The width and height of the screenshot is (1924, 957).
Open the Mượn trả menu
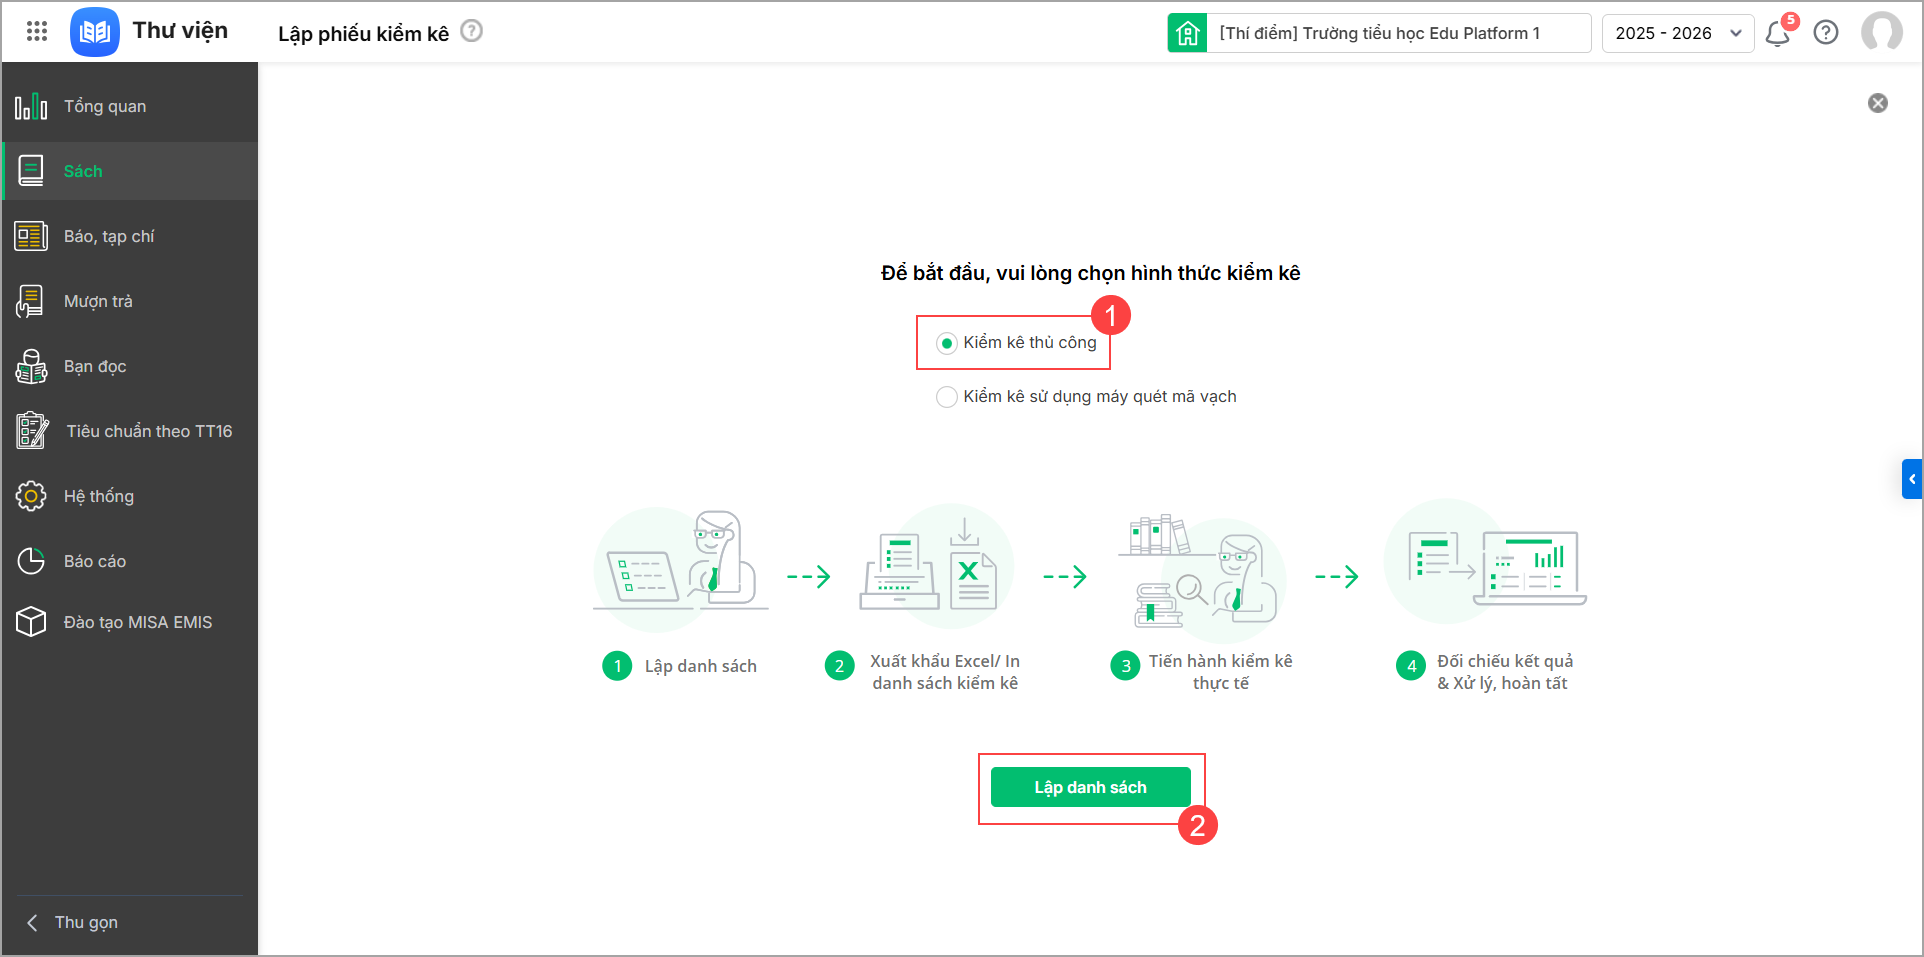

■ ■ ■

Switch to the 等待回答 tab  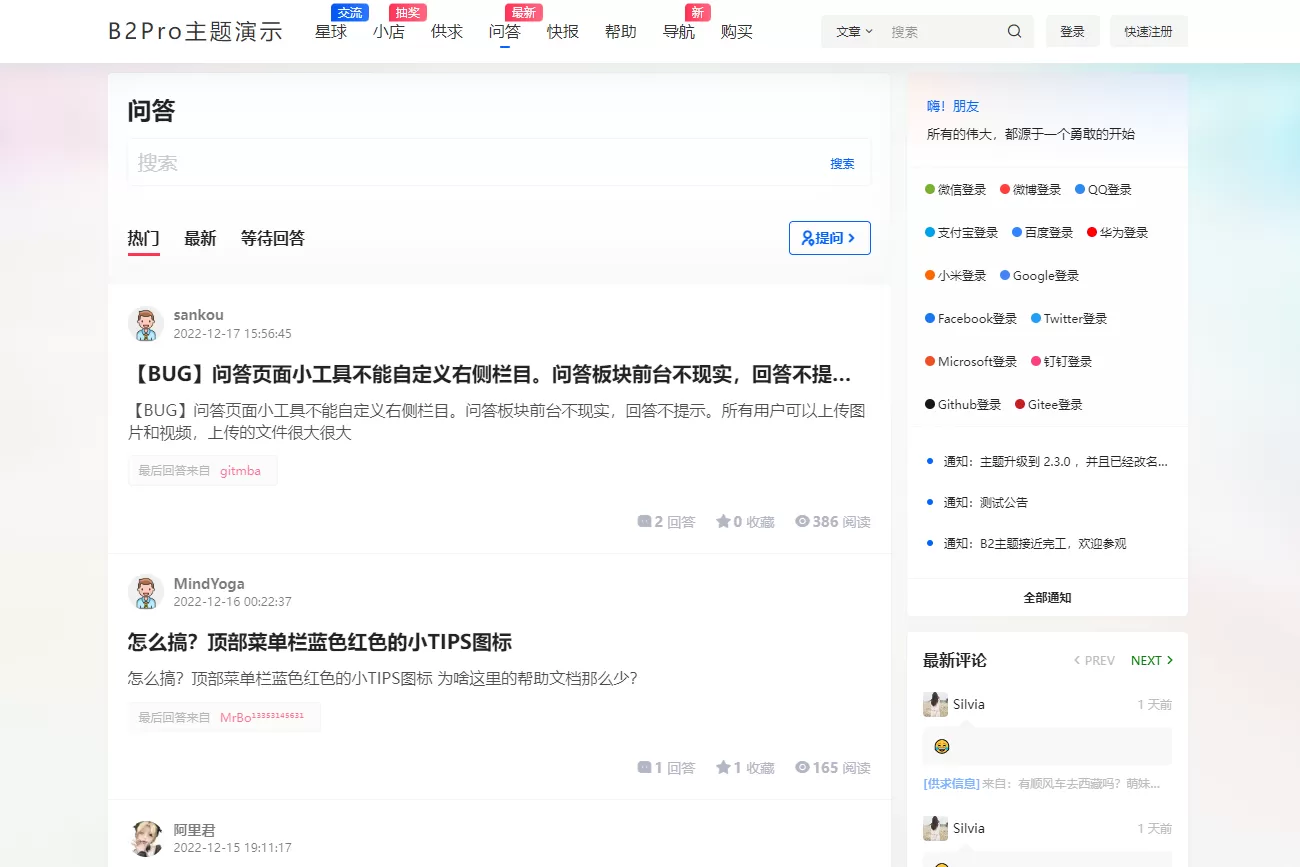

■ ■ ■

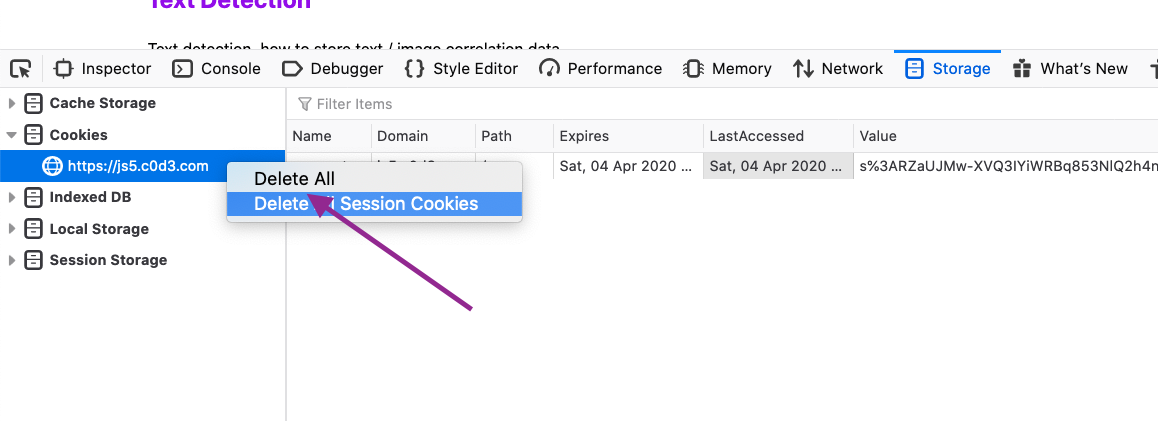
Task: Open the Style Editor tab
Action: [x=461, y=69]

■ ■ ■

PROBLEM TO WORK ON: Above are the entries. Quote exactly the lines from the one bearing "The width and" through the one bearing "Open the Mượn trả menu".

SOLUTION BELOW:
The width and height of the screenshot is (1924, 957).
Open the Mượn trả menu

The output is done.